### GIVEN ENTRIES:

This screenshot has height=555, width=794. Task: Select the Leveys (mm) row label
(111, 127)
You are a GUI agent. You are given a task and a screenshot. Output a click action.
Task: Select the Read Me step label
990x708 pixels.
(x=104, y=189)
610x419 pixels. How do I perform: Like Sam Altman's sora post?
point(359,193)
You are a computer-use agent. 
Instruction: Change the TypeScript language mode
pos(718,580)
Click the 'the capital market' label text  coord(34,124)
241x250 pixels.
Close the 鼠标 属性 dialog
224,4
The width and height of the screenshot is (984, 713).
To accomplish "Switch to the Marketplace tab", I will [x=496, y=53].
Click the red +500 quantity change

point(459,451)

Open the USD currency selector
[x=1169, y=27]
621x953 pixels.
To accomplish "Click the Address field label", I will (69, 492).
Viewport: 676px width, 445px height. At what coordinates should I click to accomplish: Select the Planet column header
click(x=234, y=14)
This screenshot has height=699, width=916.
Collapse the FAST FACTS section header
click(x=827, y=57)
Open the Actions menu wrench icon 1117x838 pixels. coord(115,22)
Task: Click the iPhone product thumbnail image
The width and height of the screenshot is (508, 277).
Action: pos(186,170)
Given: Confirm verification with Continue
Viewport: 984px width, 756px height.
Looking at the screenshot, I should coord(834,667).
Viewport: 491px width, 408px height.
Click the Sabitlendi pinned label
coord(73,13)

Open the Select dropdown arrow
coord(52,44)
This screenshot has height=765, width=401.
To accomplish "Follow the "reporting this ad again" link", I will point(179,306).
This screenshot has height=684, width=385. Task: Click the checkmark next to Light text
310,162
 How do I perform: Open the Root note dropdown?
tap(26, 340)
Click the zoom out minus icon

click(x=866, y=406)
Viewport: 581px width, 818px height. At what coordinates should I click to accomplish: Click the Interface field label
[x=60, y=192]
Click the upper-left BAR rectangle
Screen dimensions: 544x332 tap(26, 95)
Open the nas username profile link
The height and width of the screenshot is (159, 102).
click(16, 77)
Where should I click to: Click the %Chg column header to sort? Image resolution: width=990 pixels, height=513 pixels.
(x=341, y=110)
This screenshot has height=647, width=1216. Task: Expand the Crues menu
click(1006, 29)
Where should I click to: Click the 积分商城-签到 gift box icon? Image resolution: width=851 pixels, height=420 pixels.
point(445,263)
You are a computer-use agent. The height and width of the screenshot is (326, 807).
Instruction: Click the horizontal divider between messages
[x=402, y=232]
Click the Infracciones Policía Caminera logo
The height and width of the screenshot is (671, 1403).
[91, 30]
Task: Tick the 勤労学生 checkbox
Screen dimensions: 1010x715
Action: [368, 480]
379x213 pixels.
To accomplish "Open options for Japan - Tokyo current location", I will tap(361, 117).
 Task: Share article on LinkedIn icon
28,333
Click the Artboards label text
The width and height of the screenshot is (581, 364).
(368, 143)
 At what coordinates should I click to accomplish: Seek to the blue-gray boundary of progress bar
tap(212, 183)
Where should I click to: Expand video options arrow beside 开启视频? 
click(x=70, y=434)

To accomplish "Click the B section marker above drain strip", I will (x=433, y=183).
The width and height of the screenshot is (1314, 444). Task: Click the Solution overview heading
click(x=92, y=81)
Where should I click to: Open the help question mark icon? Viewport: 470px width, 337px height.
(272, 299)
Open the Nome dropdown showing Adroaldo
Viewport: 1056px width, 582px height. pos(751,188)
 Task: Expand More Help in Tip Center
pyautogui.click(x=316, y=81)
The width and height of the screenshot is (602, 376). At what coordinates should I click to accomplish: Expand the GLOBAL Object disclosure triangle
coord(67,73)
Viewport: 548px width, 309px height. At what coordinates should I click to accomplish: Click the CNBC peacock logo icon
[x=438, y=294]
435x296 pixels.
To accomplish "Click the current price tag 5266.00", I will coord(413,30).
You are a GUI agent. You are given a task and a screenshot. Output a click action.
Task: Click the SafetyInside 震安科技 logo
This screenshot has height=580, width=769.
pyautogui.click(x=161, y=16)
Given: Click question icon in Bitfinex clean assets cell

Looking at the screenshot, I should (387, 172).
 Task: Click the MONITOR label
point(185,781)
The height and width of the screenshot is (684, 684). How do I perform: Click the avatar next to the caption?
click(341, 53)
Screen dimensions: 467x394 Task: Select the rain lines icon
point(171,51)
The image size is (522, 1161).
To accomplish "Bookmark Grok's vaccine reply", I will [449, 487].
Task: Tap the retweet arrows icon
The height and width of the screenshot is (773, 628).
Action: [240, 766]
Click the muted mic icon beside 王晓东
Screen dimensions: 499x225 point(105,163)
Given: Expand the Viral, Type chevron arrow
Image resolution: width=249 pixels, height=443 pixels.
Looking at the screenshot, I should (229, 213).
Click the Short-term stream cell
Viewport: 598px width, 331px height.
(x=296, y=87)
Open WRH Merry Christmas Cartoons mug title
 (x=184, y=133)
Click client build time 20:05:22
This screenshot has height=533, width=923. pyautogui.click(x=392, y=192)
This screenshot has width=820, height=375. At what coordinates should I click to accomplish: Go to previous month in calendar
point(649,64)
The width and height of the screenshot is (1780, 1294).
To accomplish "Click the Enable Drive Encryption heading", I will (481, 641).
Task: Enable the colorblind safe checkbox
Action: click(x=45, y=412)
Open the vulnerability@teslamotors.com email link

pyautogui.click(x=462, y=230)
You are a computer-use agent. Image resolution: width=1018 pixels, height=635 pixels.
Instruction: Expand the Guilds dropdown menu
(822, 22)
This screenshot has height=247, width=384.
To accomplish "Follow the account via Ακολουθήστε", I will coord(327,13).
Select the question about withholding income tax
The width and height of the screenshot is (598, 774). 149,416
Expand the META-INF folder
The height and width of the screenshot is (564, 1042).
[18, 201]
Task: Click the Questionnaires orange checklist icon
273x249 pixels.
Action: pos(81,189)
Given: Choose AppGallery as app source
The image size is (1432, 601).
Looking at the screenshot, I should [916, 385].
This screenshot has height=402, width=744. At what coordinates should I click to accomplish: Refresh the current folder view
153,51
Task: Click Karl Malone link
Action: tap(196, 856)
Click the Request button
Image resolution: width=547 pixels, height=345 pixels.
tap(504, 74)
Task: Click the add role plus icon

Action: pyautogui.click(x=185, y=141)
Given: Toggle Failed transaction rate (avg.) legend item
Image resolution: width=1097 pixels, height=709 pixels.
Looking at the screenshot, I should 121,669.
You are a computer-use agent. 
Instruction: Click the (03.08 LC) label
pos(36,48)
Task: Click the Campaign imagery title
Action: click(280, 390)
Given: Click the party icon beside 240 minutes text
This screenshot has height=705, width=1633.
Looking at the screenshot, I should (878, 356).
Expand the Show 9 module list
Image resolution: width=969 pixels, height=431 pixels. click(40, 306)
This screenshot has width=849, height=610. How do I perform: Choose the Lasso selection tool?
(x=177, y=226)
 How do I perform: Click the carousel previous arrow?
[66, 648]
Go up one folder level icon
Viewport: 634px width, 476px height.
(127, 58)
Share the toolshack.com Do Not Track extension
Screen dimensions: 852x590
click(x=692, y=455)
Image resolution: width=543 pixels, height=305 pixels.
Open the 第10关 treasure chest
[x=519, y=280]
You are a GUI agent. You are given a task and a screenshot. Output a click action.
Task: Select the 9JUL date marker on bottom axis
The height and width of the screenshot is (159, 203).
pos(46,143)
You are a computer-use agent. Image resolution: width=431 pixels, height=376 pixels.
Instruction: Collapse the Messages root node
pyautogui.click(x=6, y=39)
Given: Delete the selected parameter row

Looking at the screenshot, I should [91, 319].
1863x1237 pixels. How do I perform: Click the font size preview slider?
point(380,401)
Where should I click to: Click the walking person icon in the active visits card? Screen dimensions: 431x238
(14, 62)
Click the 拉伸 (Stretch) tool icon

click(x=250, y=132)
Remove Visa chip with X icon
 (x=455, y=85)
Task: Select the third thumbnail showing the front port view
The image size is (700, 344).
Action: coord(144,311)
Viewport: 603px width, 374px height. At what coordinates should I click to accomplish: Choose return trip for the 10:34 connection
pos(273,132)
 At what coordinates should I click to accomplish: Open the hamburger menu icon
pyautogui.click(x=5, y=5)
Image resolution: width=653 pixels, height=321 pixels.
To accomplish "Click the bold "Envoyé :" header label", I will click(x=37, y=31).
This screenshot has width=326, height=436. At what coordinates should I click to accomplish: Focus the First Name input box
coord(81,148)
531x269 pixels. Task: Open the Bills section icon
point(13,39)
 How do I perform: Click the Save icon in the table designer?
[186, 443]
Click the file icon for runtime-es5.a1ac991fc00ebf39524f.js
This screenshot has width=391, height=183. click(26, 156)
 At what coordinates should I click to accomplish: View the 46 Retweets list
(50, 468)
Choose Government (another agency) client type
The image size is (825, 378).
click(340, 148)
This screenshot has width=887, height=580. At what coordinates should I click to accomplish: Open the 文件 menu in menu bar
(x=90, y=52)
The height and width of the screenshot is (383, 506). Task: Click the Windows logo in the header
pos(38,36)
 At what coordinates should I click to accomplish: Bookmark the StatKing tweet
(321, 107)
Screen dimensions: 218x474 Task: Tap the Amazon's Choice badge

### PROBLEM DETAILS:
Copy the stretch of the records above that runs from the line with "Expand the Show 9 module list" through the line with "Share the toolshack.com". Both end lines belong in the copy, and nothing else does.

### EXERCISE OUTPUT:
Expand the Show 9 module list
Image resolution: width=969 pixels, height=431 pixels. click(40, 306)
This screenshot has width=849, height=610. How do I perform: Choose the Lasso selection tool?
(x=177, y=226)
 How do I perform: Click the carousel previous arrow?
[66, 648]
Go up one folder level icon
Viewport: 634px width, 476px height.
(127, 58)
Share the toolshack.com Do Not Track extension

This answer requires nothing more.